Gianluca si rattrista e cambia postura. Ora è più raccolto, gli occhi vanno verso le sue ginocchia. “Adesso non so più cosa dire, mi sento a disagio”.

“Si, anche io lo sono Gianluca. Mi sono sentita affaticata sin dal primo minuto del nostro incontro”.

“Mi dispiace dottoressa, ma quello che mi dice non mi sorprende. Credo di fare questo effetto un po’ a tutti, ma non so come fare diversamente, soprattutto perché non me ne accorgo”.

“Capisco, Gianluca, tutti noi siamo vittime dei nostri copioni caratteriali. Ed è un gran giorno quello in cui ce ne accorgiamo, perché significa poter cominciare a scegliere se continuare a recitarli oppure se provare a fare qualcosa di nuovo. Certo non è cosa semplice, perché quegli automatismi, che ci appaiono assurdi ed hanno effetti negativi sulle nostre relazioni, sono figli del nostro sistema difensivo. Una parte di noi sente che facendo come fa si protegge da qualche esperienza che potrebbe risultare dolorosa.”

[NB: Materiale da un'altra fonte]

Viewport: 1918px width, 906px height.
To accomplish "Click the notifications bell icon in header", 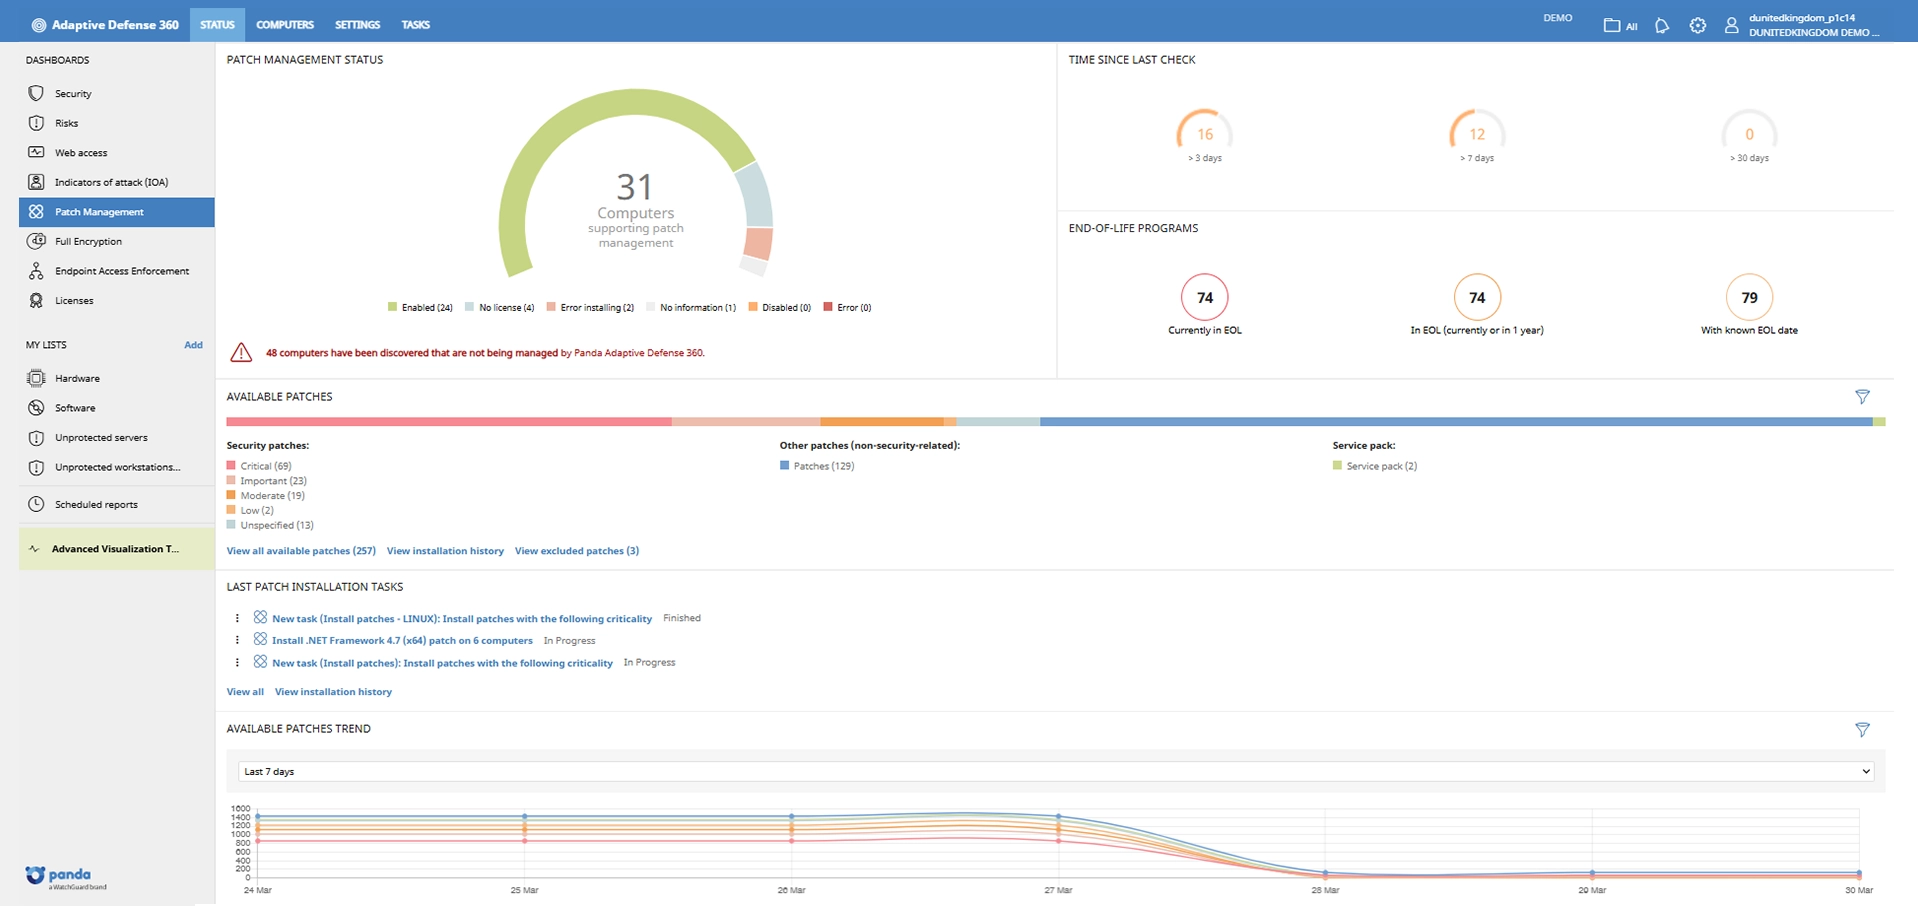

“Faccio fatica a seguirla, dottoressa. Io oggi sono venuto qui e non c’era nulla che mi facesse sentire sulla difensiva. Anzi, in questa vita così infelice, sapere di poterla incontrare almeno una volta a settimana, mi dà sollievo”.

Questo stato di contentezza inaspettata commuove Gianluca alle lacrime.

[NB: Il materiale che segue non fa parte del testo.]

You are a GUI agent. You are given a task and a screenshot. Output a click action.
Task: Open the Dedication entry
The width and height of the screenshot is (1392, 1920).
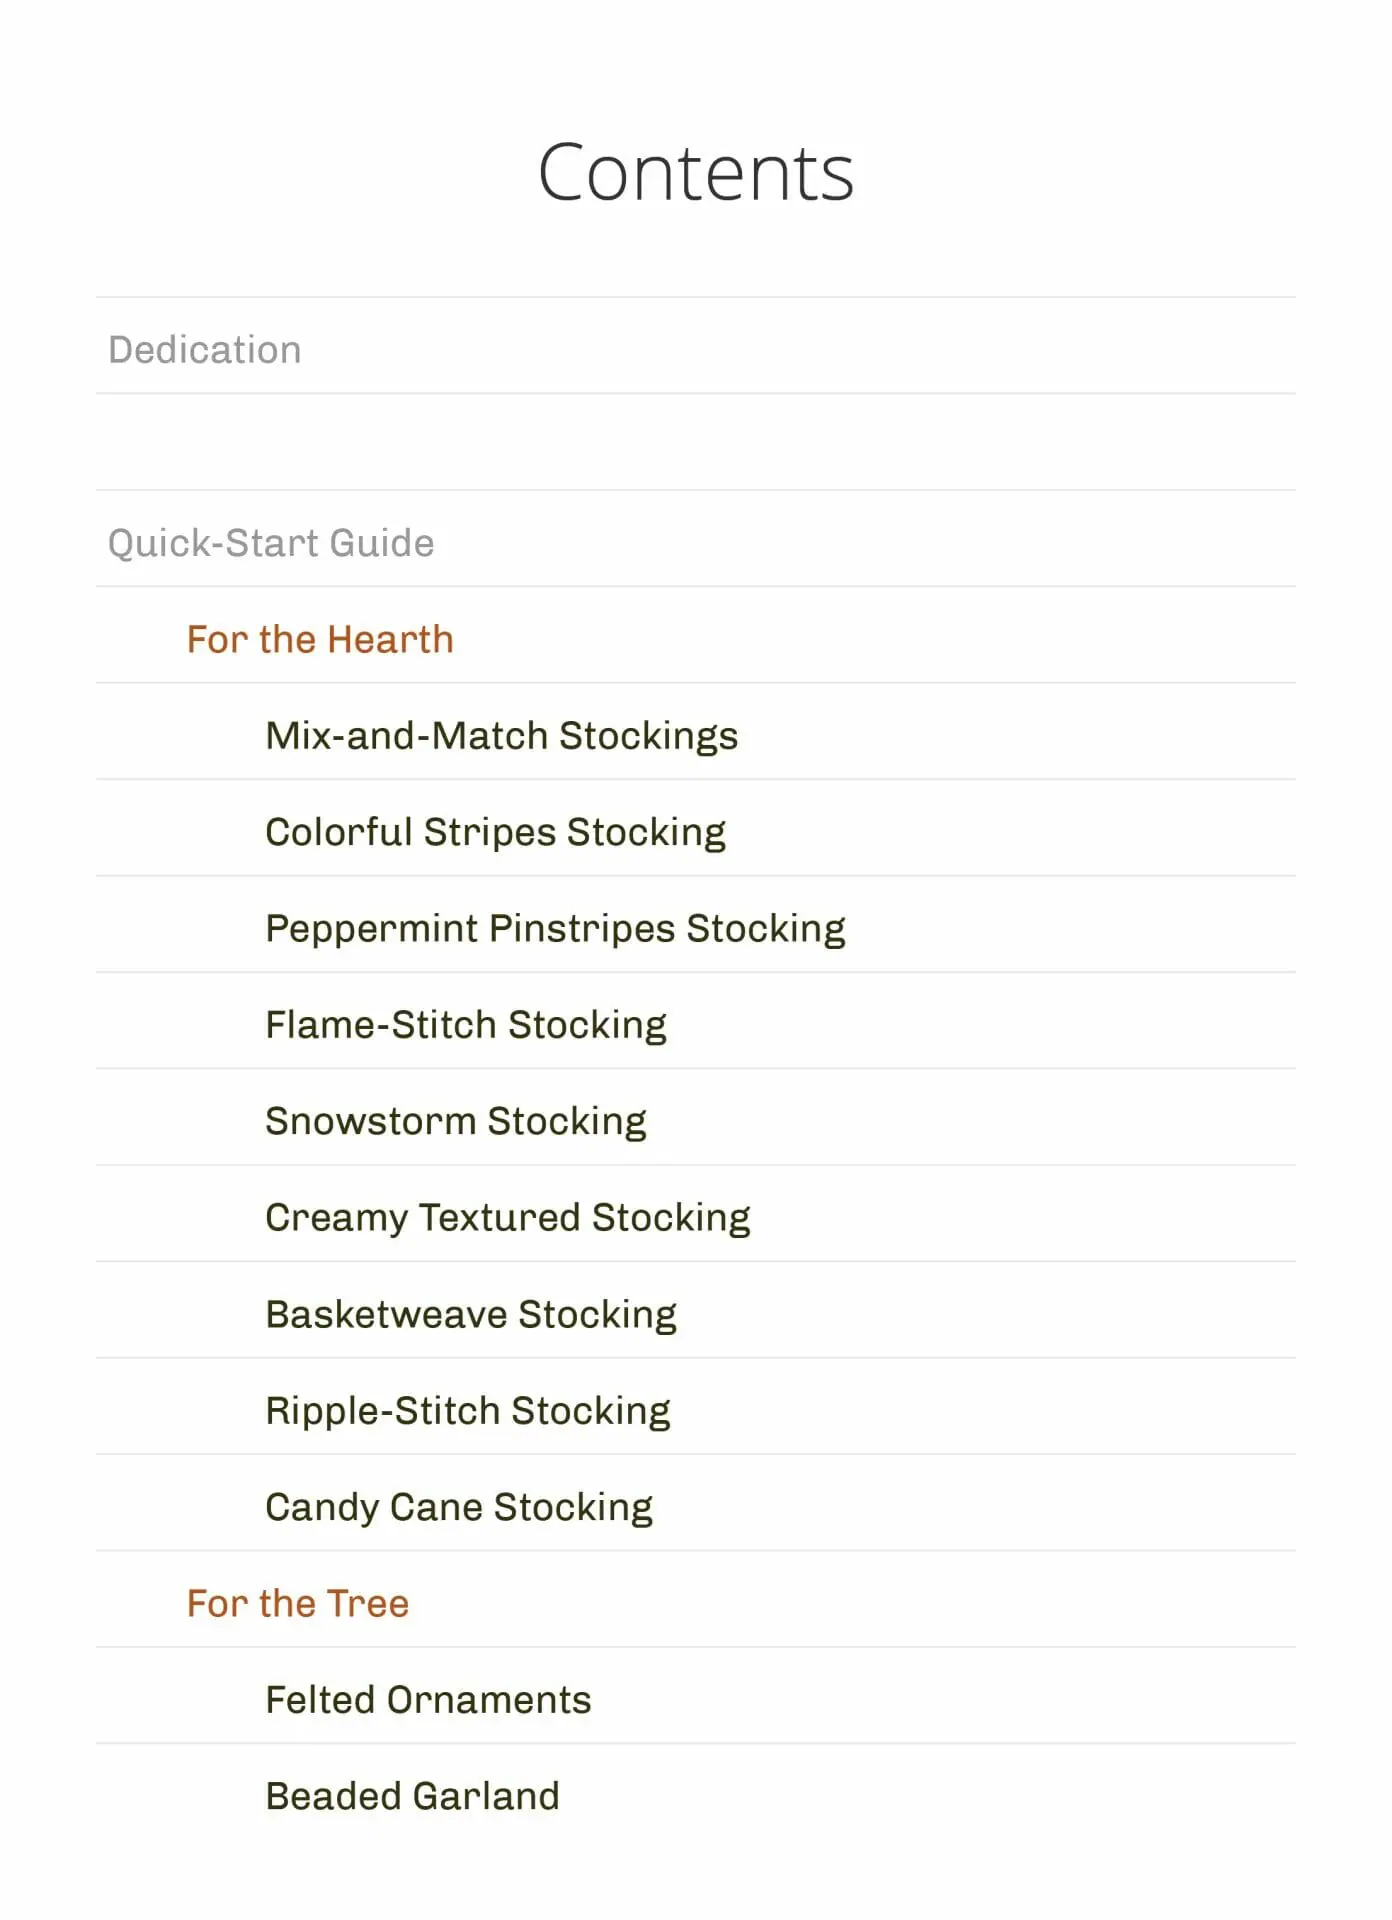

“Forse è proprio da questo che ti difendi Gianluca, dal provare un senso di gratitudine, legame, vicinanza verso qualche essere umano. Come diceva un mio maestro, ciò che più desideriamo è ciò che più temiamo”.

Gianluca fa un grande sospiro e riflette ad alta voce sul motivo per cui ha deciso di chiedere aiuto: vive da solo da più di dieci anni, ovvero da quando è uscito dalla sua famiglia, e non è mai stato fidanzato con qualcuno. Non ha amici, giusto conoscenti, persone con cui scambiare poche parole di circostanza.

“Ho bisogno di fare qualcosa di nuovo. È necessario”, mi dice con grinta.

“Questa mi sembra un’ottima idea, trasformiamo l’energia del ping-pong di prima in una vera e propria attitudine sportiva.”

“E dove posso andare a giocare?”, dice divertito Gianluca.

Racconto a Gianluca che potremmo integrare le nostre sedute di psicoterapia con un’esperienza di gruppo e parliamo dell’opportunità di partecipare ad un percorso di sviluppo personale dove poter fare nuove conoscenze, sviluppare competenze sociali e, perché no, divertirsi.

“E se mi sentirò a disagio?”, mi chiede preoccupato Gianluca.

“Avremo materiale per lavorare in seduta, anziché parlare della tua vita copia-incolla”, dico ridendo, “di sicuro non ci annoieremo”.